*Study material*.
+===+

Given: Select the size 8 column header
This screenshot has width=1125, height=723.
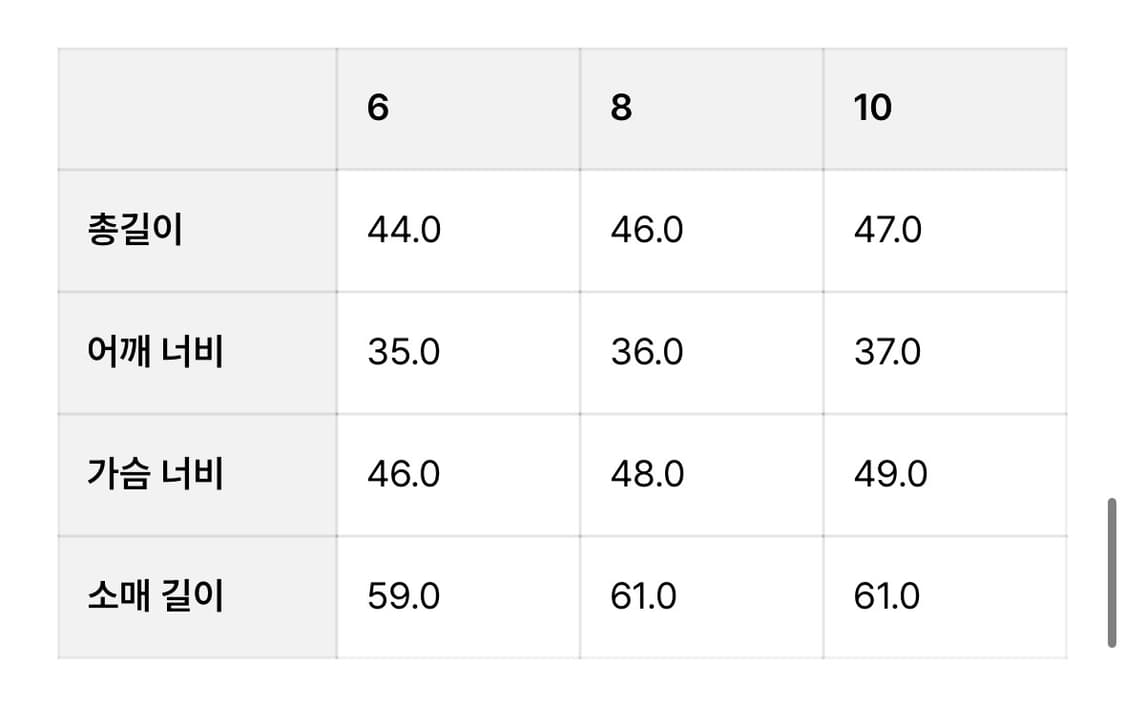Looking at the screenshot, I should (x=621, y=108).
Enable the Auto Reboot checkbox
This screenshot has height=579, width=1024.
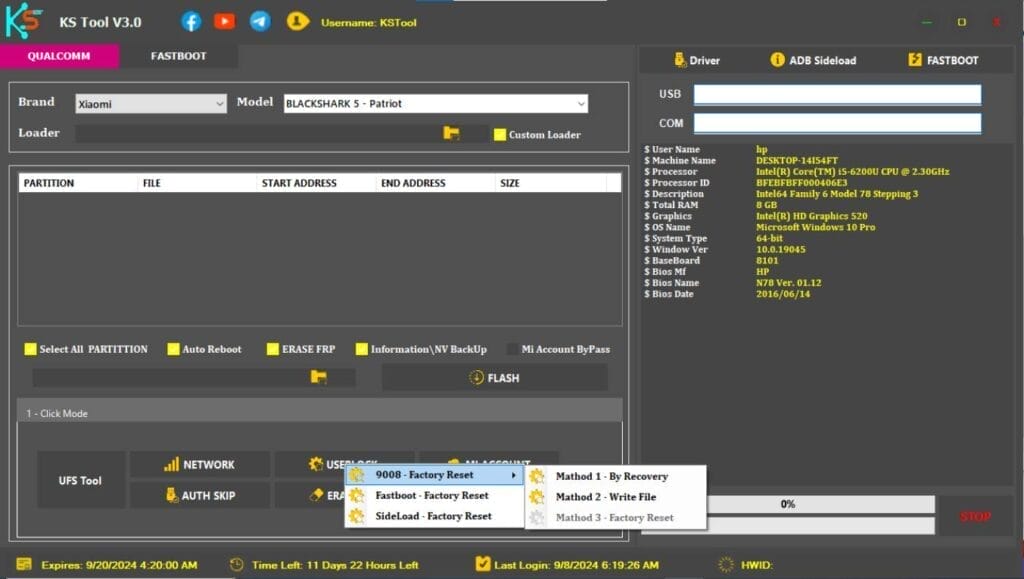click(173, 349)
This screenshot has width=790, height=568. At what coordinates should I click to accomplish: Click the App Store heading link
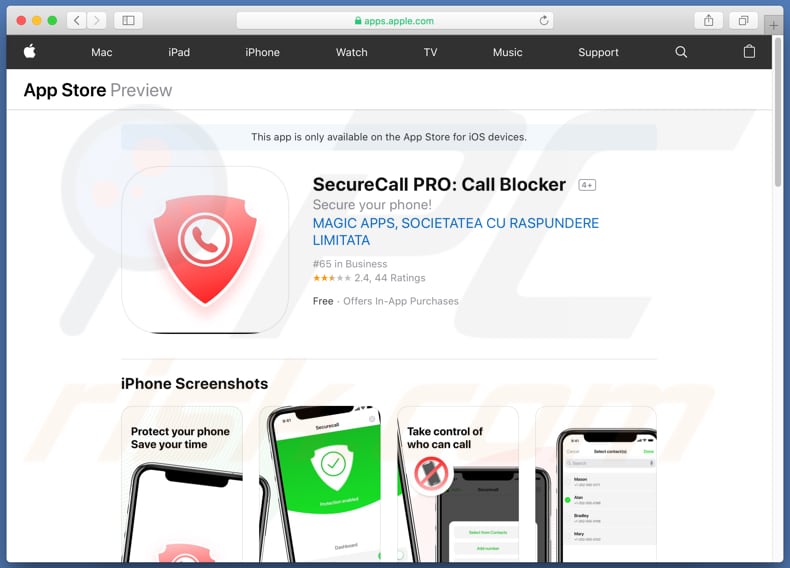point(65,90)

+===+

*Activity*.
Reproduce every entry word for word, but skip any pictures.

*Answer section*.
Given: Select the size 8 column header
This screenshot has width=1125, height=723.
Looking at the screenshot, I should (x=621, y=108).
Enable the Auto Reboot checkbox
This screenshot has height=579, width=1024.
click(173, 349)
This screenshot has width=790, height=568. At what coordinates should I click to accomplish: Click the App Store heading link
point(65,90)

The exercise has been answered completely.